MESOPOTAMIA NEWS SYRIEN  : RUSSLAND & IRAN AN ASSADS SEITE / USA UNTERSTÜTZT KURDISCHE PKK/PYD(YPG)

In Syrien soll eine Verfassungskommission zusammentreten –  Hoffnung oder Fata Morgana? Ob diese Uno-Initiative für das schwer geprüfte Bürgerkriegsland eine Lösung bringen wird, ist mehr als ungewiss.

Thomas Seibert LUZERNER ZEITUNG – 13.8.2019, 05:00 Uhr

Die Bemühungen um ein Ende des Krieges in Syrien könnten bald in eine neue Phase treten: «Hoffentlich im September» werde eine Verfassungskommission für das Bürgerkriegsland zusammentreten, sagte der russische Botschafter bei der UNO in Genf, Gennadi Gatilow, vor wenigen Tagen. Die 150-köpfige Kommission soll eine neue Verfassung für Syrien ausarbeiten und freie Wahlen vorbereiten.

Die UNO sieht in dem Gremium das beste Mittel zur Überwindung eines Konfliktes, der seit 2011 mehreren Hunderttausend Menschen das Leben gekostet und Millionen zu Flüchtlingen gemacht hat. Ob die Kommission Erfolg haben wird, ist allerdings unsicher. Geplant wird die Verfassungskommission schon seit mehr als anderthalb Jahren. Hinter der Idee stehen Russland, der Iran und die Türkei, die im sogenannten Astana-Prozess an einer Lösung für Syrien arbeiten. Im Januar 2018 einigten sich Vertreter von syrischer Regierung und Opposition bei einer Konferenz in Sotschi auf die Bildung des Komitees. Es soll jeweils 50 Vertreter von Regierung, Opposition und Zivilgesellschaft umfassen.

Gespeicherte Dateneinträge:
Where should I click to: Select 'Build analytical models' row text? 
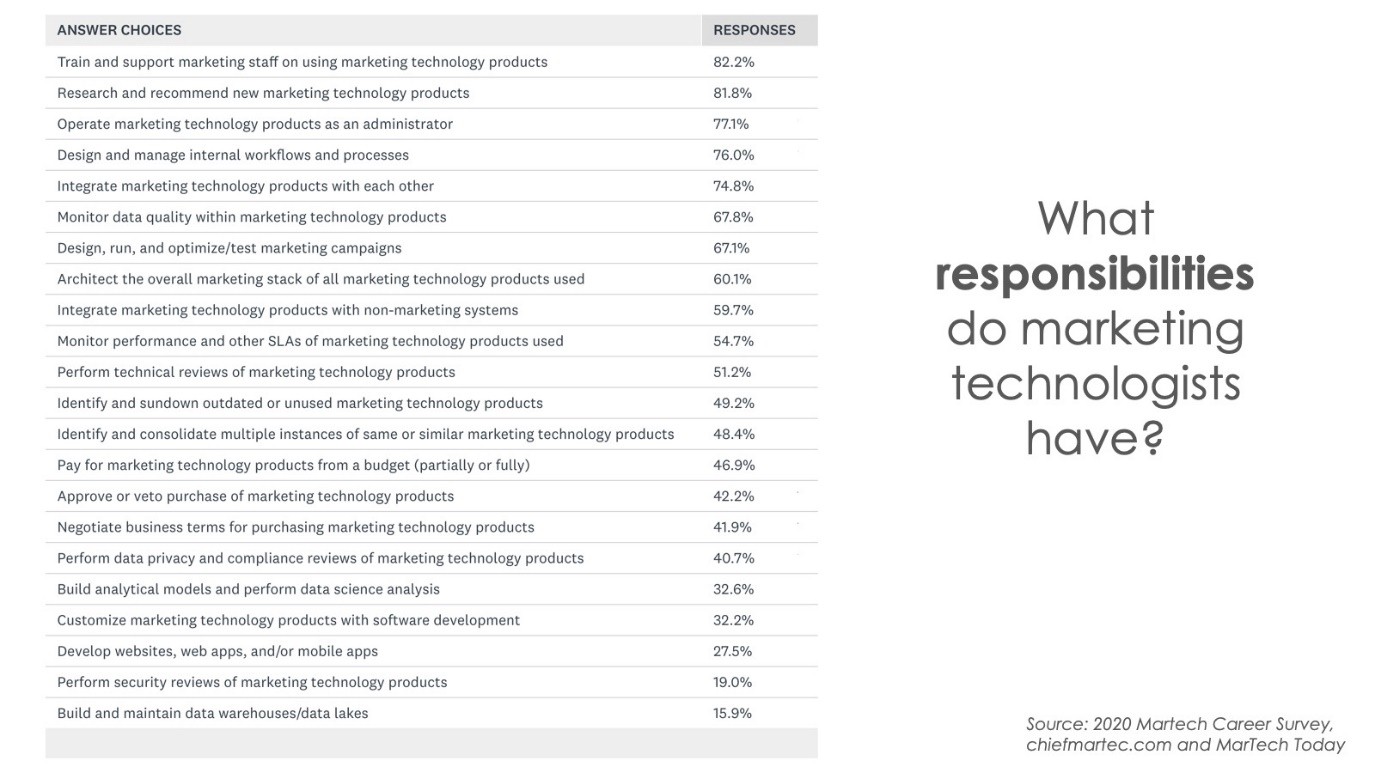click(248, 589)
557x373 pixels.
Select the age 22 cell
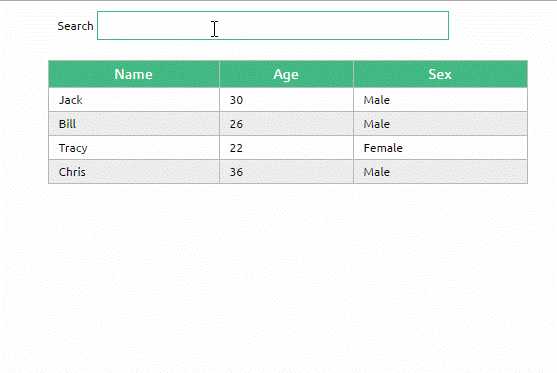click(286, 148)
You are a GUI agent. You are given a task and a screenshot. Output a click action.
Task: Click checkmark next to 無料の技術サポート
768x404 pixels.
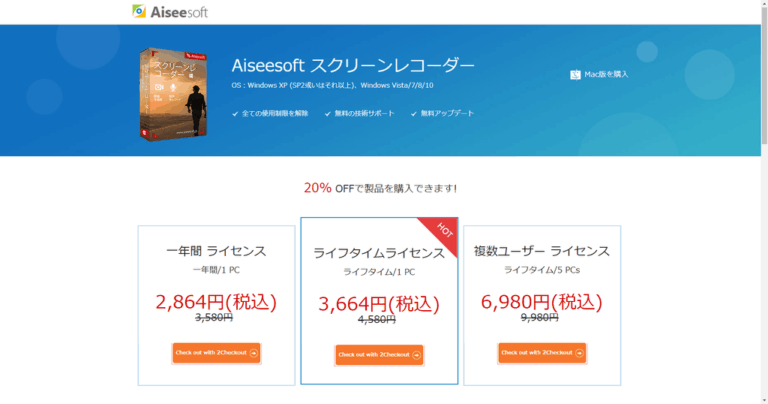(328, 114)
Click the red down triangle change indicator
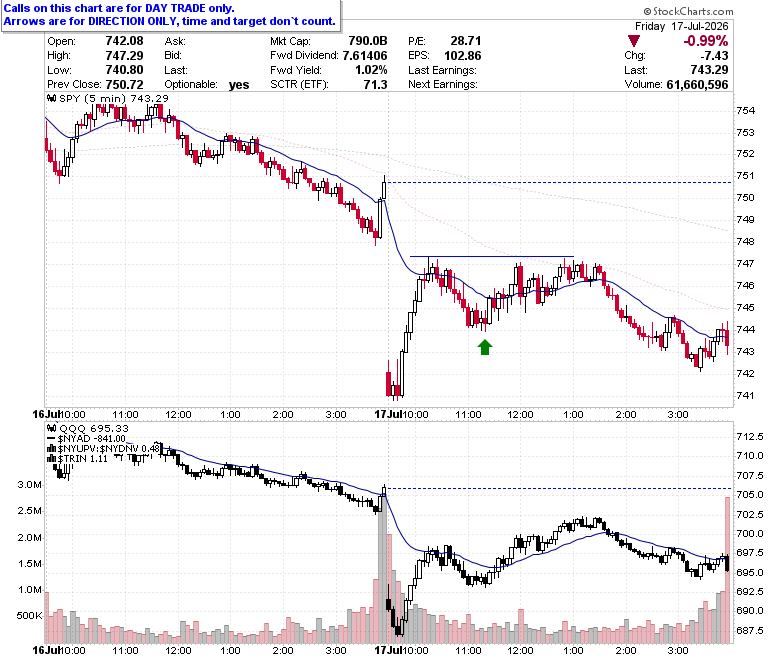The height and width of the screenshot is (659, 780). (x=634, y=41)
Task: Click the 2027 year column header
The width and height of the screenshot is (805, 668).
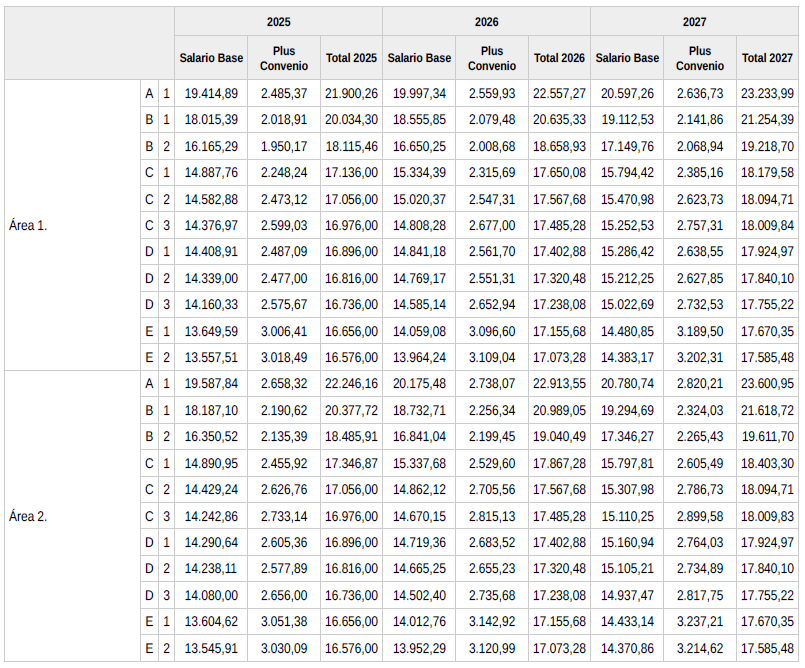Action: point(694,21)
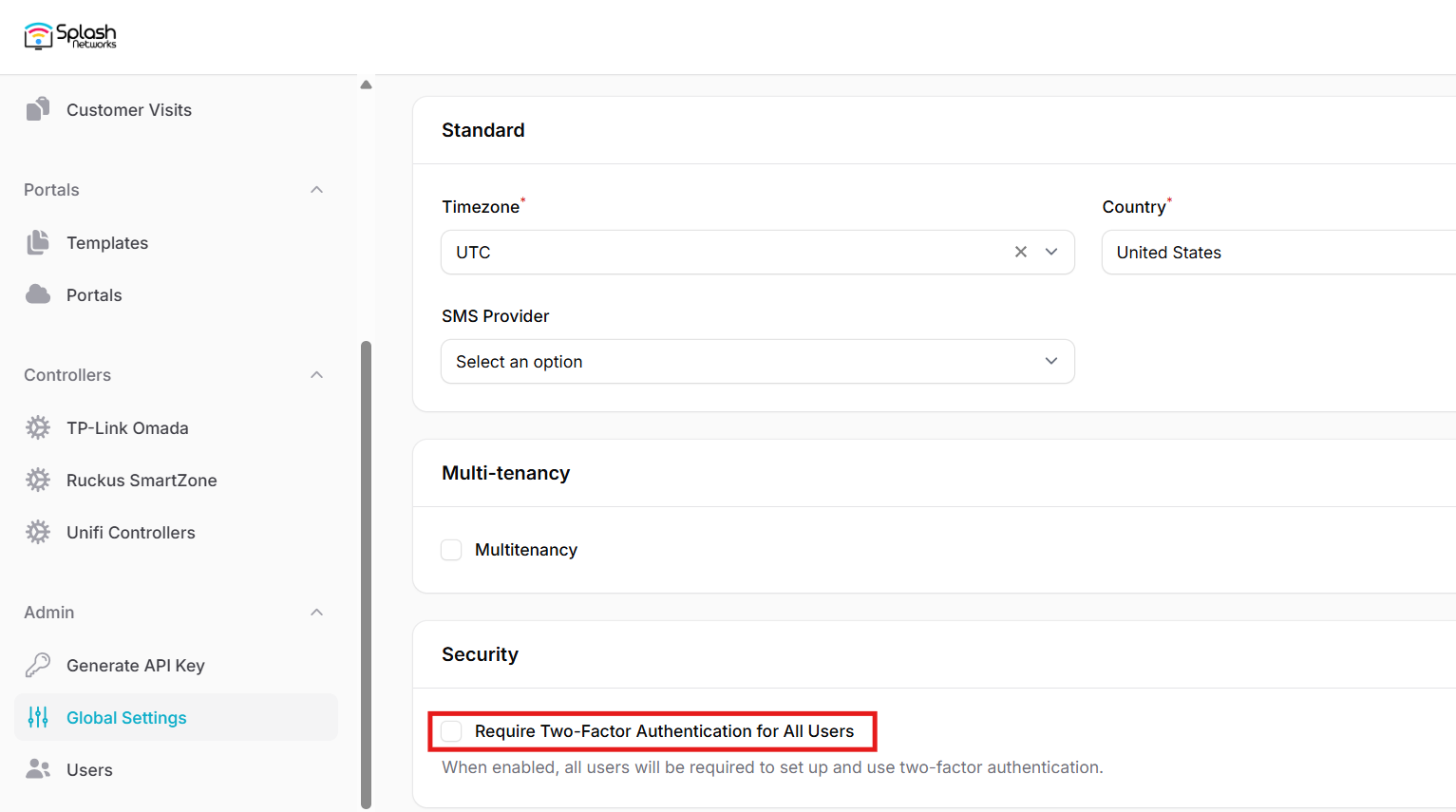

> **AUFGABE 1**
Nennen Sie alle Staaten, die laut dem Artikel über die syrische Verfassungskommission hinter der Idee dieser Kommission stehen.
> **AUFGABE 2**
Schreiben Sie aus dem Artikel über die syrische Verfassungskommission den Abschnitt von „In Syrien soll“ bis „freie Wahlen vorbereiten.“ wortgetreu ab.
> **AUFGABE 3**
Übertragen Sie den Satz „Ob die Kommission Erfolg haben wird, ist allerdings unsicher.“ aus dem Artikel über die syrische Verfassungskommission ins Englische.
Stützen Sie sich ausschließlich auf den Artikel.

> **LÖSUNG 1**
Russland, der Iran, die Türkei

> **LÖSUNG 2**
In Syrien soll eine Verfassungskommission zusammentreten –  Hoffnung oder Fata Morgana? Ob diese Uno-Initiative für das schwer geprüfte Bürgerkriegsland eine Lösung bringen wird, ist mehr als ungewiss.

Thomas Seibert LUZERNER ZEITUNG – 13.8.2019, 05:00 Uhr

Die Bemühungen um ein Ende des Krieges in Syrien könnten bald in eine neue Phase treten: «Hoffentlich im September» werde eine Verfassungskommission für das Bürgerkriegsland zusammentreten, sagte der russische Botschafter bei der UNO in Genf, Gennadi Gatilow, vor wenigen Tagen. Die 150-köpfige Kommission soll eine neue Verfassung für Syrien ausarbeiten und freie Wahlen vorbereiten.

> **LÖSUNG 3**
Whether the commission will succeed is, however, uncertain.